Exercise aim> List every question asked in the final paragraph of the exchange about the word "guest" below.

Excerpt>
---
It’s pure invention on your part that the term “guest” implies no commercial relationship, no payment. There is certainly no such “common understanding”, as google ngram makes unambiguously clear from actual usage:
These guests are receiving payment. How does that fit into the restricted definition that you have pulled out of your… brain?
Is there any amount of evidence that anyone could possibly present to you about the way the rest of the world uses the word that could convince you that you are wrong? If not, perhaps you should consider whether your mental model for the way language works is flawed.
Would you think that my mother in law is paying to stay here? If not, what word could I use to distinguish her from a customer? If not “guest” then what other word?
Has anyone ever assumed that your mother-in-law was paying you? Has she ever tried to pay you? Have you ever tried to pay her? Has a hotel guest ever skipped without paying and claimed in mitigation that they assumed that they were not required to pay, that it was Conrad Hilton’s treat?
---
Records shown>
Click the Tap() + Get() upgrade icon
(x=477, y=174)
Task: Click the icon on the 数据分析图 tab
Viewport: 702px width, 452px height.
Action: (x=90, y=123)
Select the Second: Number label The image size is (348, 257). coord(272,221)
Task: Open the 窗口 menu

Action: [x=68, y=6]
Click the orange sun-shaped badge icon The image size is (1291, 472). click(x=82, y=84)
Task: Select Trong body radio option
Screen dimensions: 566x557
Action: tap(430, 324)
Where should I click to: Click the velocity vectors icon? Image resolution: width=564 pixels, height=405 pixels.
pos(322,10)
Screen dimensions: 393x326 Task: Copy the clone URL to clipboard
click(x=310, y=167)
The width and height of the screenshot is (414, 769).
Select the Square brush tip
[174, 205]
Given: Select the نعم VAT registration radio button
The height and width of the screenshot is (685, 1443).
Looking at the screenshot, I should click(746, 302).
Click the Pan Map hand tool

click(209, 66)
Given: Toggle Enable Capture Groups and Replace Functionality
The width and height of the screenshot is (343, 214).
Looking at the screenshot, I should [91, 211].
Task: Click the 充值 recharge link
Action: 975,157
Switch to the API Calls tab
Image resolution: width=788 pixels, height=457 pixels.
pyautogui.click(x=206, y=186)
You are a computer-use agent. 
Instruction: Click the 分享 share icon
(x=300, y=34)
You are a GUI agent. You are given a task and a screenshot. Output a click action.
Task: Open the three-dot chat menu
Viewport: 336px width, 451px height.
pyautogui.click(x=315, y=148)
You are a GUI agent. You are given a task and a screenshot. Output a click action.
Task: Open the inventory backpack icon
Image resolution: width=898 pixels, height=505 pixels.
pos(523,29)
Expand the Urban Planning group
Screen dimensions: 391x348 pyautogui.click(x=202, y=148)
---
Result for this exercise>
- Has anyone ever assumed that your mother-in-law was paying you?
- Has she ever tried to pay you?
- Have you ever tried to pay her?
- Has a hotel guest ever skipped without paying and claimed in mitigation that they assumed that they were not required to pay, that it was Conrad Hilton's treat?